From green fields to an illegal parking lot for Fahrenheit trucks in 26 years
Fahrenheit Logistics continues to use the facility as a PA enforcement case remains pending
A sprawling 20-tumoli tract of land outside the development zone in Attard has been illegally transformed into a giant parking lot for trailers and commercial equipment, despite a Planning Authority enforcement notice issued over a decade ago.
The land, which is in an area close to Ta’ Qali known as ‘Tal-Karri’, was once agricultural land but is now filled with massive trailers – some of them apparently out of use – and other commercial and industrial equipment.
Aerial imagery from the PA’s website starkly illustrates the extent to which the harmful activity has changed the face of the fields.

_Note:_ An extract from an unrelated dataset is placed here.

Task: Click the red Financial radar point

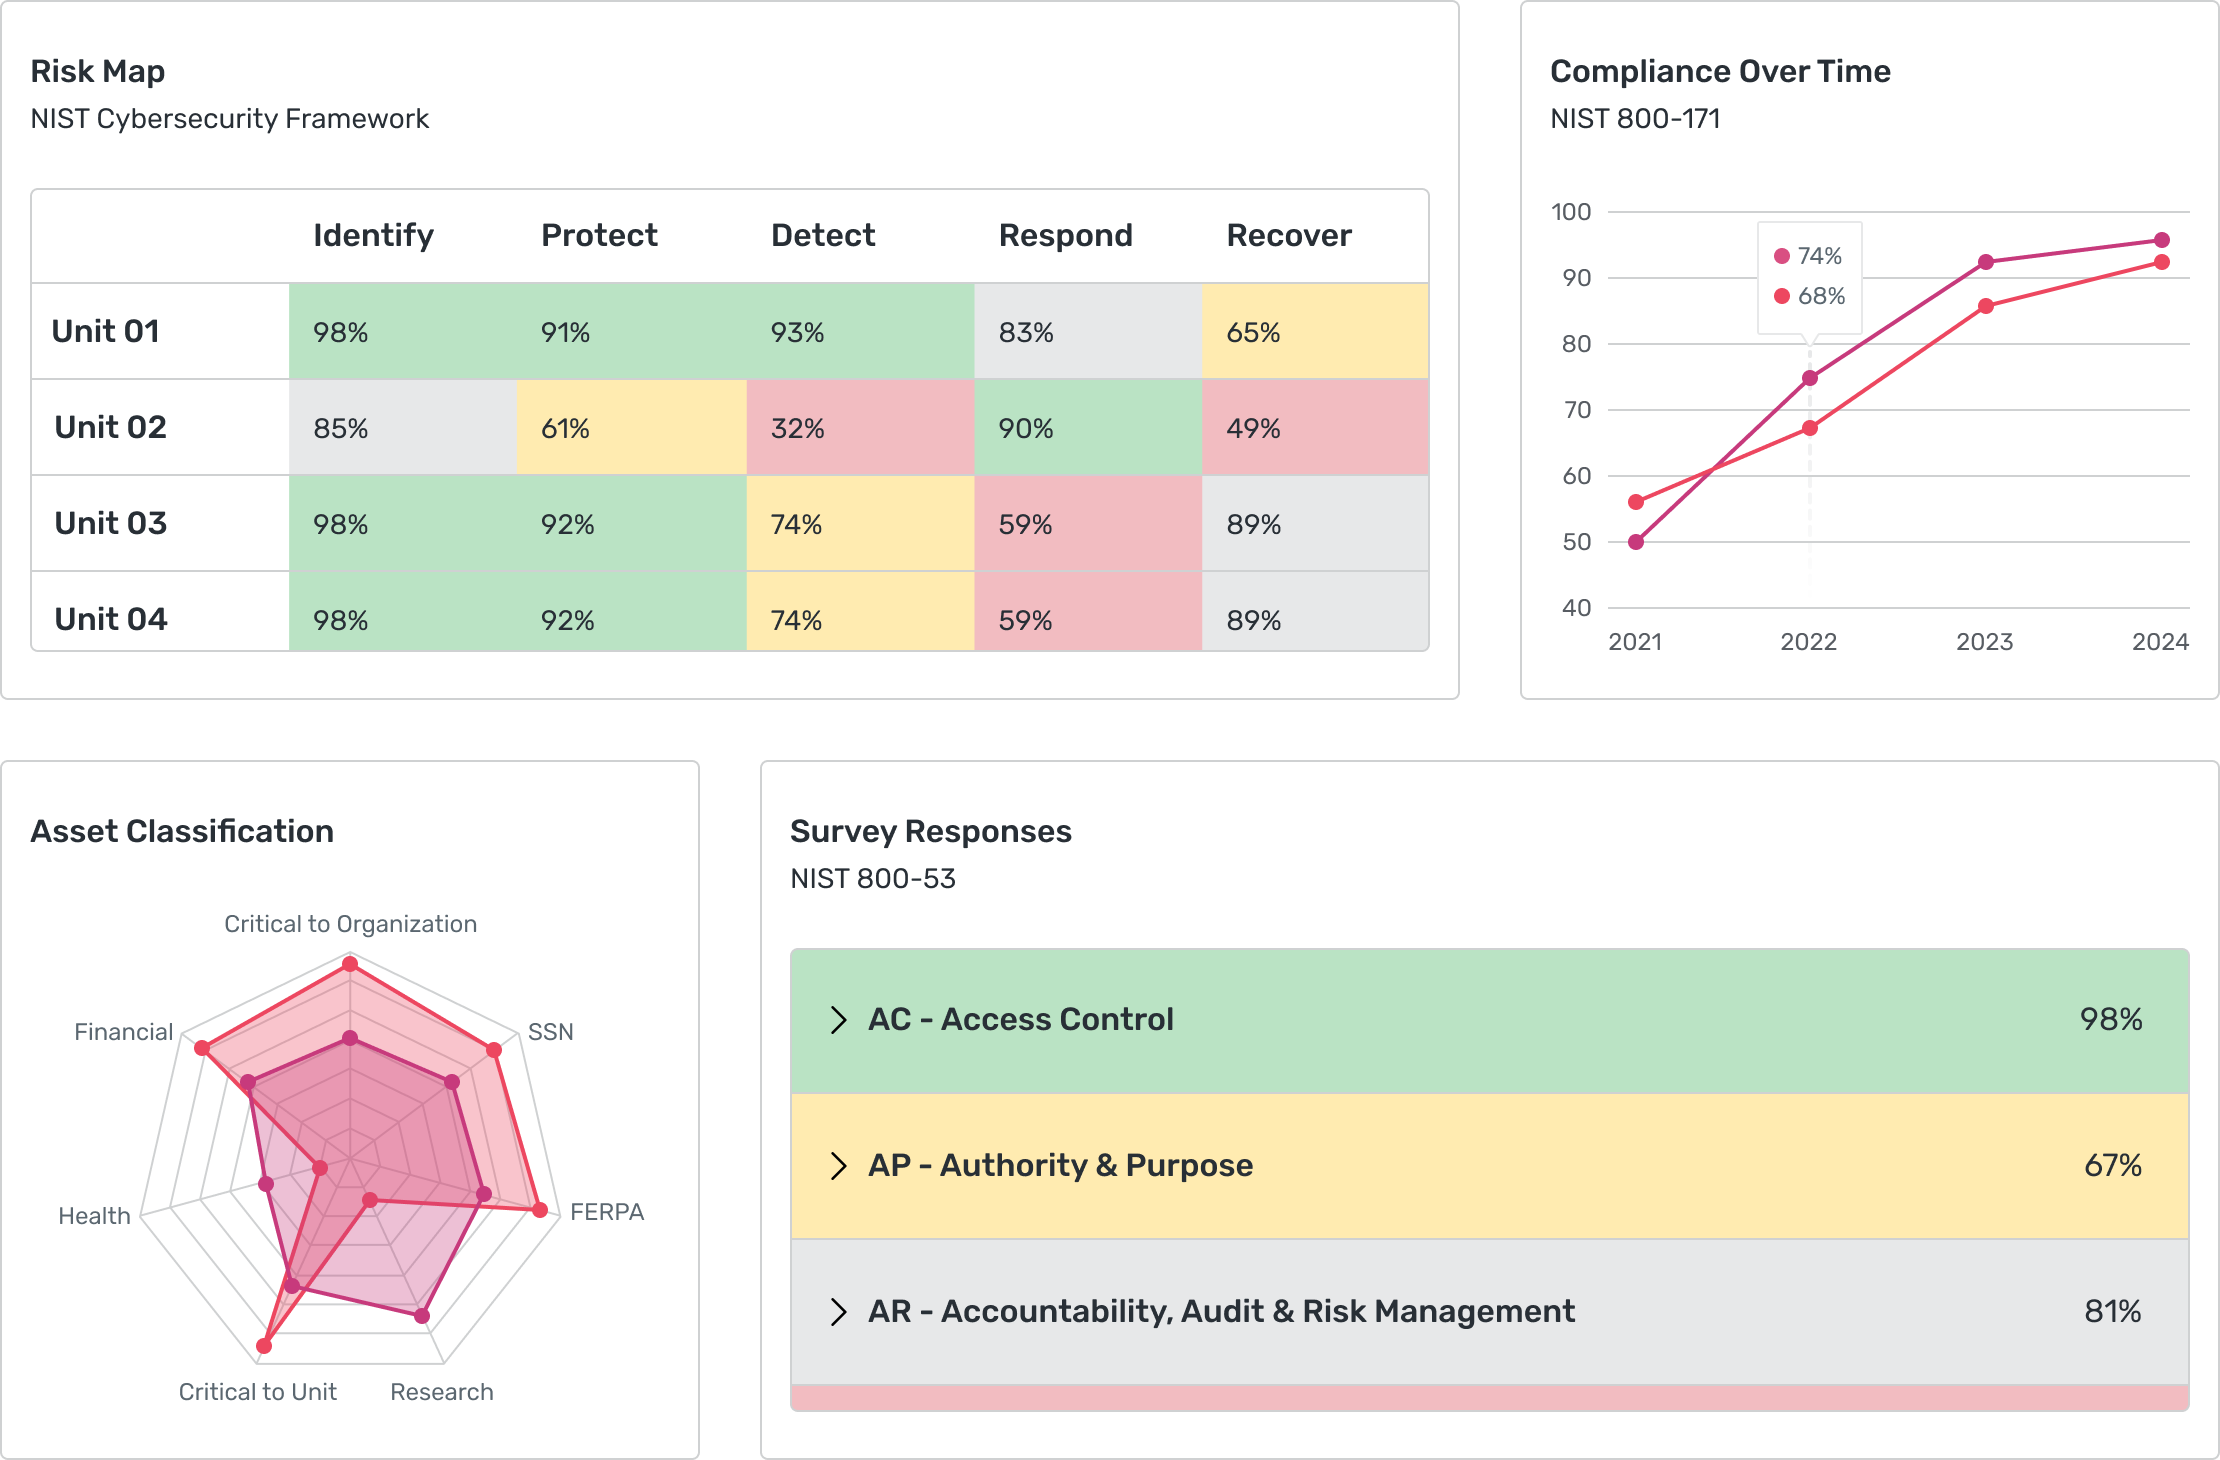Action: point(202,1048)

Photos from 1998 show a lush, green field, but recent images reveal a desolate, industrial type landscape.
The site is vast – so big that the Ta’ Qali national football pitch, just a kilometre away, would fit inside it more than twice over.

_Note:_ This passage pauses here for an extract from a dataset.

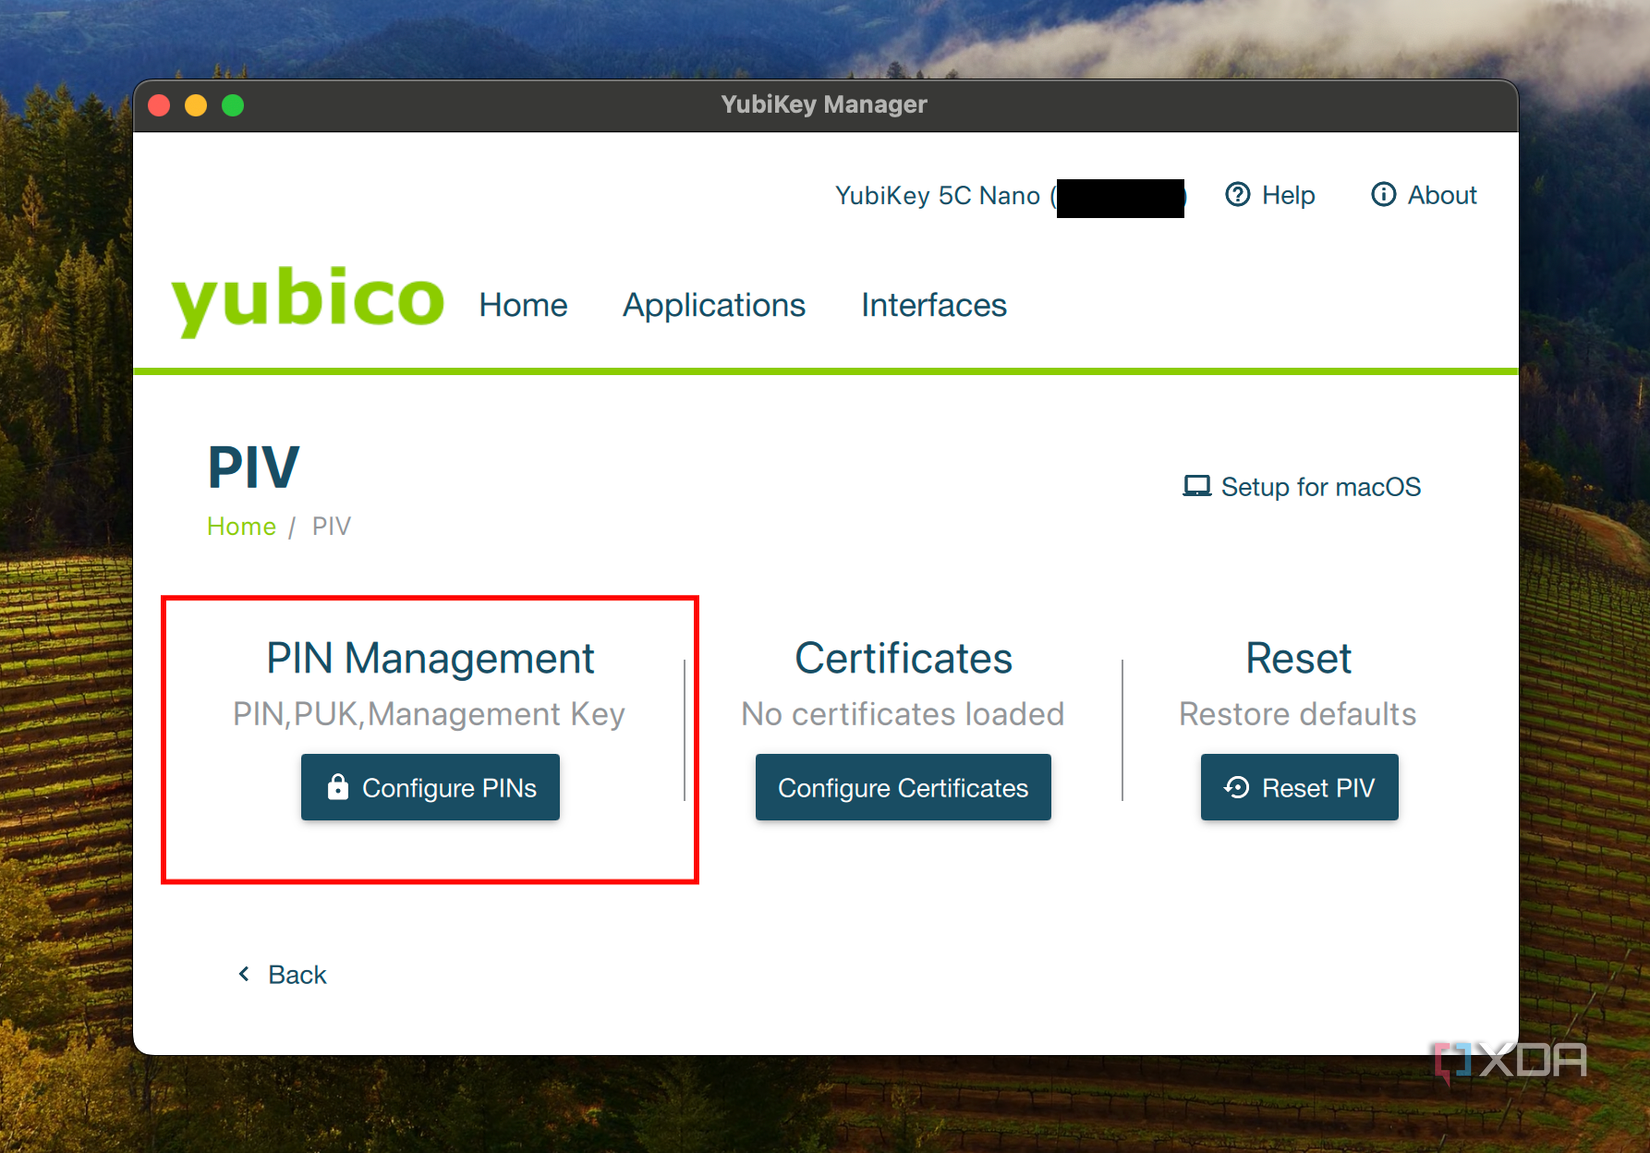Open Setup for macOS

pos(1320,486)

Over the years, the soil was removed, several rubble walls demolished, and the site is now covered with trailers and refrigerated containers.

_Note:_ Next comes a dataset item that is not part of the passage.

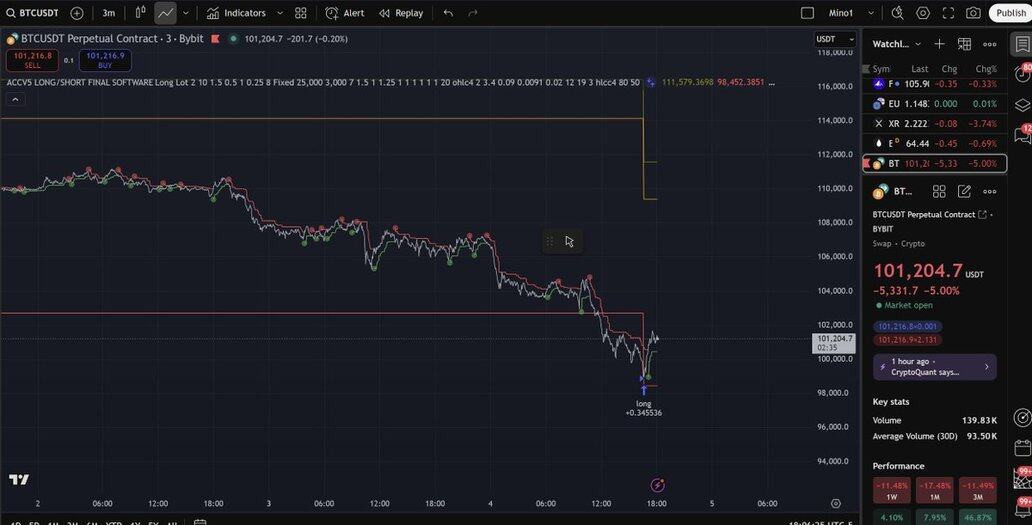
Task: Open the chart layout selector square icon
Action: 807,13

The land belongs to the owners of Famalco and trailer company Fahrenheit Logistics Ltd.
The illegal operation has been a source of distress for neighbouring residents and farmers working the surrounding fields. The refrigerated trailers emit an incessant, loud noise and vibration, while the movement of vehicles kicks up huge clouds of dust, creating a nuisance for those living and working nearby.
Activity continued despite enforcement
The PA first issued an enforcement notice on the site in 2013 (EC/00001/13), citing numerous illegalities.
According to the notice, the owners had illegally changed the use of agricultural land by depositing inert and other material, including limestone, illegally parked trailers and other commercial vehicles, and demolished existing rubble walls to merge fields into a single, large plot.
The notice was also issued over the deposition and levelling of material, including the use of a mobile crusher and the construction of various structures, including a store for vehicle parts, a wooden structure, and a prefabricated building with a kitchen.
The enforcement notice was appealed, and a staggering 12 years later, the appeal has yet to be decided.
Trailer trucks parked in the lot. Photo: Chris Sant FournierWhile the exact fine is unclear, Maltese law allows for a maximum fine of €50 per day for such breaches.
Meanwhile, the illegal activity has continued and expanded.
Public documents indicate the company grew its asset base by more than 50 per cent over the period during which it has battled PA enforcement.
It banked a net profit of €400,000 on revenues of just over €23 million in 2021, the most recent year for which it has filed audited accounts.
PA answered some questions
In reply to questions a PA spokesperson said the authority has no control over the Environment and Planning Review Tribunal (EPRT), which handles all pending appeals.
“This falls within the competency of the tribunal and the Planning Authority has no involvement or control over the tribunal, which is totally independent,” the spokesperson said.
“Action was taken through the issuing of enforcement notice EC1/13, which carries daily fines, as well as additional breach notices, also with daily fines,” the spokesperson noted.
The pending appeals, the spokesperson added, are also in relation to the daily fines.
The PA did not answer questions on whether it took any action to mitigate the expansion of the illegalities, the noise and the dust while the appeal is pending. It also would not say how much the owners were fined and how much they paid so far.
Questions sent to the landowners and the EPRT remained unanswered by the time of publication.
They were also asked, among other things, how much the company was fined in total and how much of it has been paid.
A planning plague
This ongoing situation highlights a long-standing breakdown in planning and enforcement processes, with significant ODZ land being damaged while legal proceedings remain in limbo.
In an interview on Times Talk last week, planning minister Clint Camilleri said that over the past decades the PA issued so many enforcement notices over different illegalities that it simply cannot keep up with them.
He said in the last 30 years there were enforcements on some 6,500 illegalities, only 1,500 of which were resolved.
“With what we still have pending, it will take us another 100 years to resolve the rest,” he said.
He was defending a legal notice that will allow people to pay hefty fines to be able to keep their illegal structures on ODZ land.
Activists fear this only means the government is blessing past illegalities and signalling that the state will not go after anyone who builds illegally.
He did add, however, that this is where the government was drawing the line, and after this process the authorities will have no choice but to use excavators to pull down illegal structures.